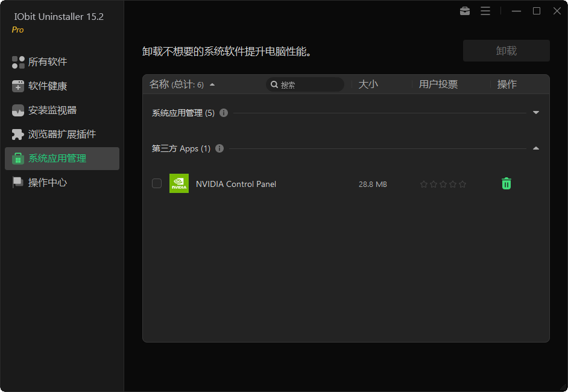Click the info icon next to 第三方 Apps
Viewport: 568px width, 392px height.
pos(219,148)
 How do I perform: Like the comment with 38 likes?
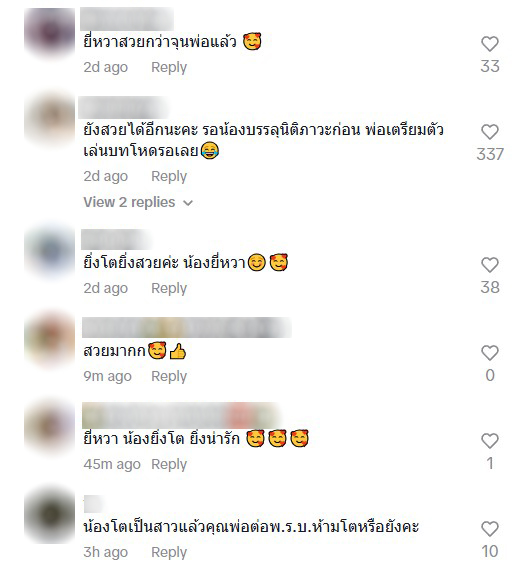coord(490,265)
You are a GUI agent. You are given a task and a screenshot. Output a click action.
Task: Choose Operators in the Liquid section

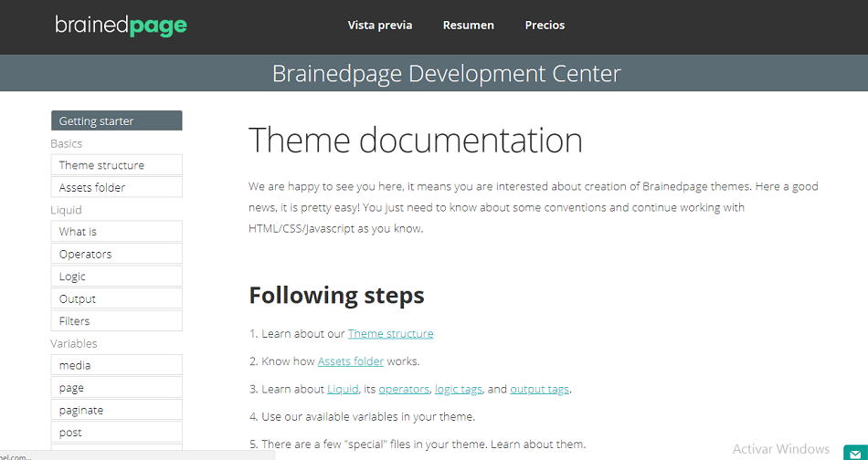[x=116, y=254]
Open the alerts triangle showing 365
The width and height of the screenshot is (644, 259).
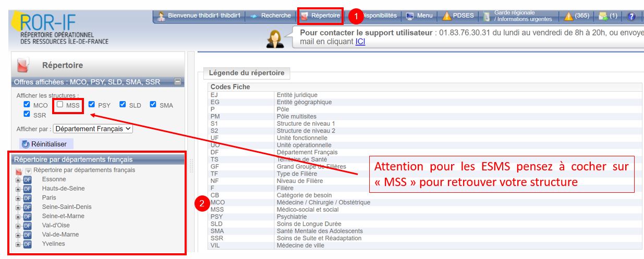568,16
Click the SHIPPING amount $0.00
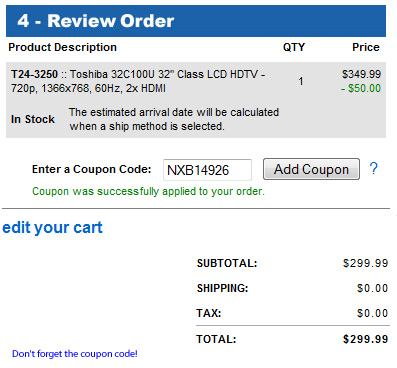Viewport: 397px width, 368px height. pos(372,288)
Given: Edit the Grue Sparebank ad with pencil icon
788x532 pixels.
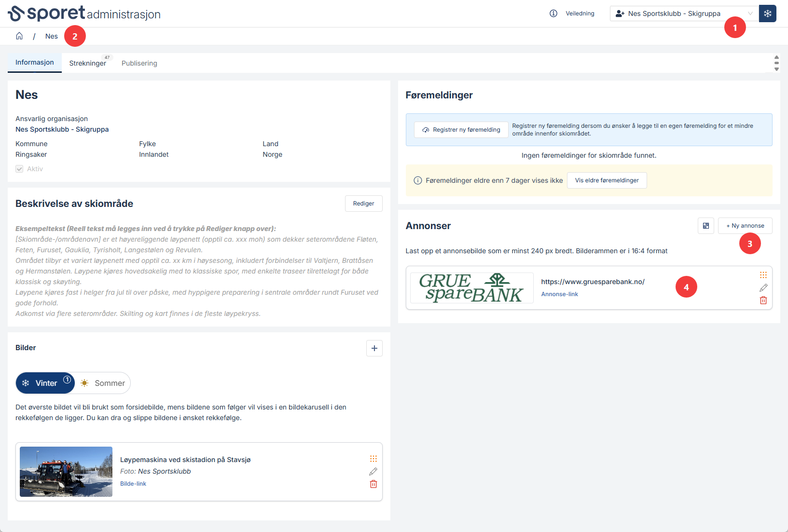Looking at the screenshot, I should pos(763,288).
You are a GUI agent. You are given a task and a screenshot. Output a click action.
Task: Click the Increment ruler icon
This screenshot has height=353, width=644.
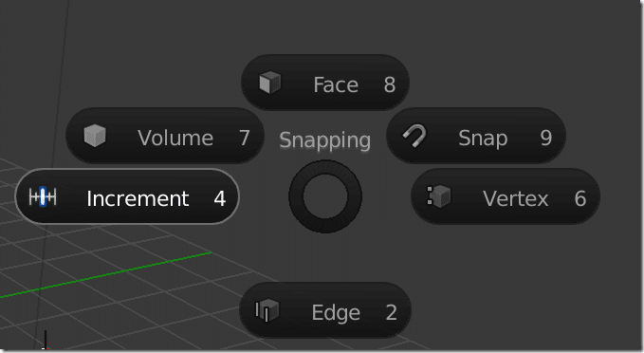click(43, 196)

*Exercise directions:* Only the lines from the one that contains "Given: Edit the" through the last line of the records may appear in the answer, retyped exactly and with no pictures.

*Task answer:*
Given: Edit the Grue Sparebank ad with pencil icon
788x532 pixels.
Looking at the screenshot, I should pos(763,288).
You are a GUI agent. You are given a task and a screenshot. Output a click action.
Task: Click the Increment ruler icon
This screenshot has height=353, width=644.
click(43, 196)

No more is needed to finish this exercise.